Things to Remember...
The default setting is always “none,” choose a set of bullets or numbers to use or edit. An outline can combine a series of bulleted and numbered lists, you can have up to nine different indentations.
A table adds spice to a document, and has a wide variety of uses.  For instance tables can be used for schedules, to present survey data, and numerous other uses.  In addition, tables are easy to make, and look terrific when used properly.  A full, hands on description on how to make a table is available in the Guided Walkthrough.
Cells are made by the intersection of rows and columns in a table.  Each cell is independent of all the others, and can hold text, numbers, or pictures. Individual cells can be joined together, which is known as merging, and can also be split apart.  To merge cells, highlight the cells you want to join by clicking and dragging, then select Table from the tool bar.  Now select Merge Cells.
It’s easy to put a picture or piece of clip art into a cell.  Just click in a cell, and use the Insert Picture command.  The size of the graphic can be changed by manipulating the black sizing handles that appear in the corners of the graphic.  In addition the heights of rows and widths of columns can be changed to accommodate your graphic.  Just place your mouse cursor on a cell border, and you will notice the arrow turns into two parallel lines with arrows sticking out.  Now you can just click and drag to change the dimensions of the cell.
To create a table in a Word document, click Table in the menu bar, then select Insert, then Table.  A box will pop up, allowing you to select the number of columns and rows you want.  You can make a table quickly by clicking the “Insert Table” button.  If not already on your toolbar, this button can be displayed by right-clicking on the toolbar, and selecting “Standard”.
You now have a table on your screen, and can type in any of the cells without affecting any other cell.  You can manipulate the text or numbers in each cell however you want.  Some things you can change include font type, size, and color.  To change the color, select the cell or cells you want to modify.  To alter a single cell, instead of clicking and dragging, just click once within the cell.  Then go to Table in the tool bar, then select Table Properties.  Select the Table tab, then click Borders and Shading.  Under Fill, click on the color you want, and under Apply to, change the scroll bar to Cell.
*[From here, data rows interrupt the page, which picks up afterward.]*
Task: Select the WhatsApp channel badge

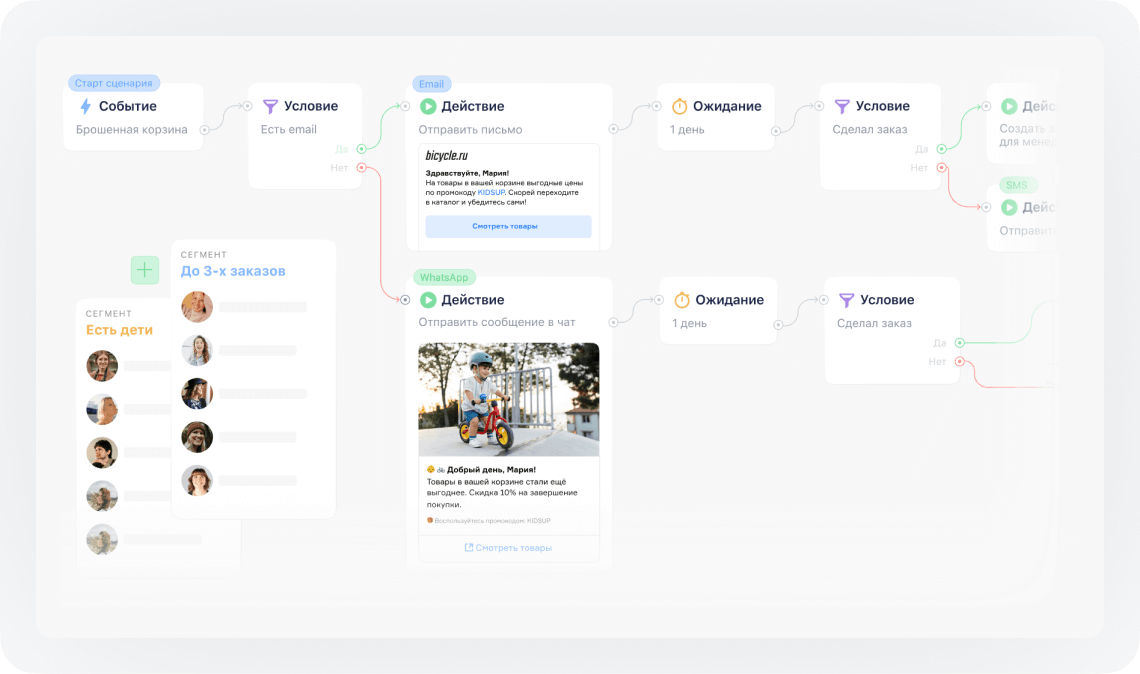Action: click(444, 277)
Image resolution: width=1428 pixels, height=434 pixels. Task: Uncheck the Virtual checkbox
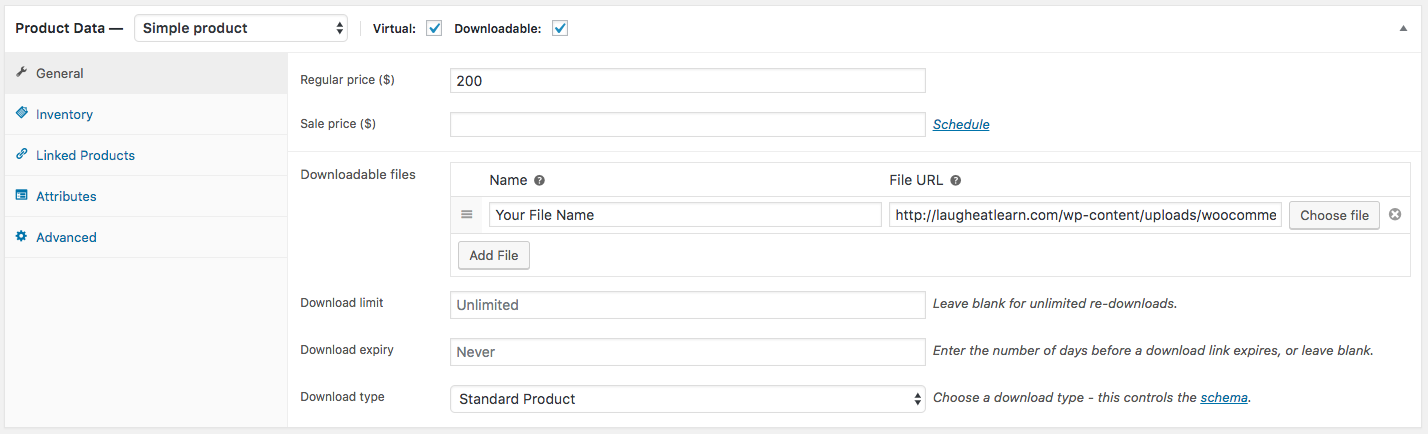(434, 28)
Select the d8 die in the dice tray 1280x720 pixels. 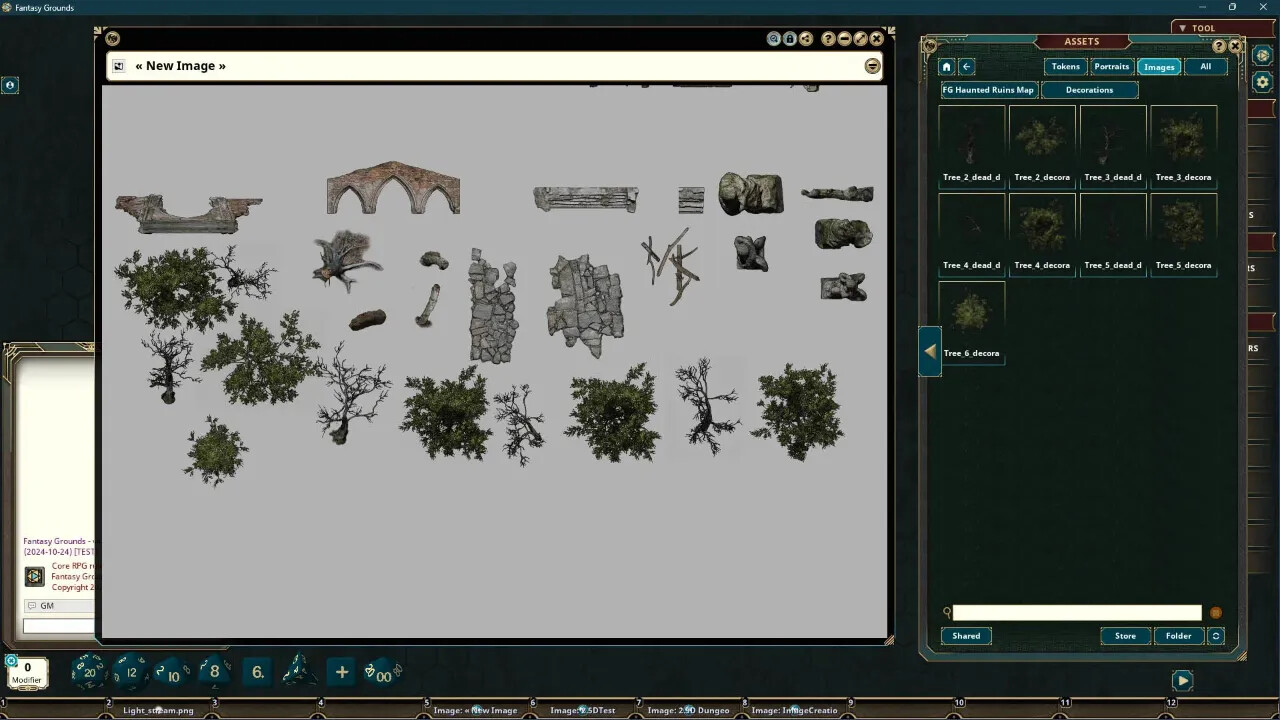[x=214, y=672]
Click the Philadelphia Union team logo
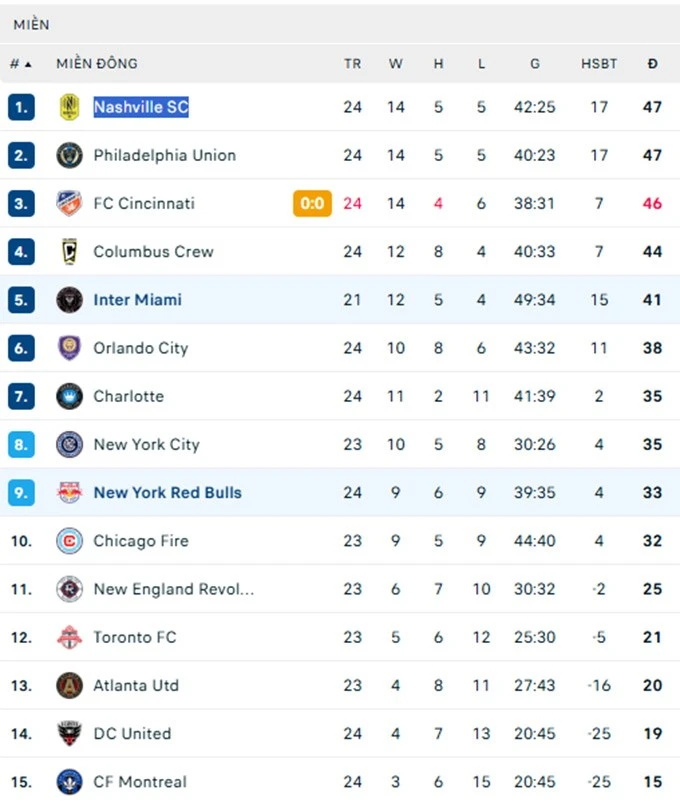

Again, you can change multiple cells at once by dragging your mouse over them, then making the desired changes.  The table is not set in stone; even after the table is made, you can add or delete rows and columns.  To delete a whole row, for instance, first select the row by clicking in any cell in that row.  Then go to Table in the tool bar, select Delete, then choose Delete Rows.  You can also do other things like change borders or change the shading of the table.  To change a border, go to Table in the tool bar, then select Table Properties.  Select the Table tab, then click on Borders and Shading.  Select the Borders tab, and change the Style scroll bar to something you like.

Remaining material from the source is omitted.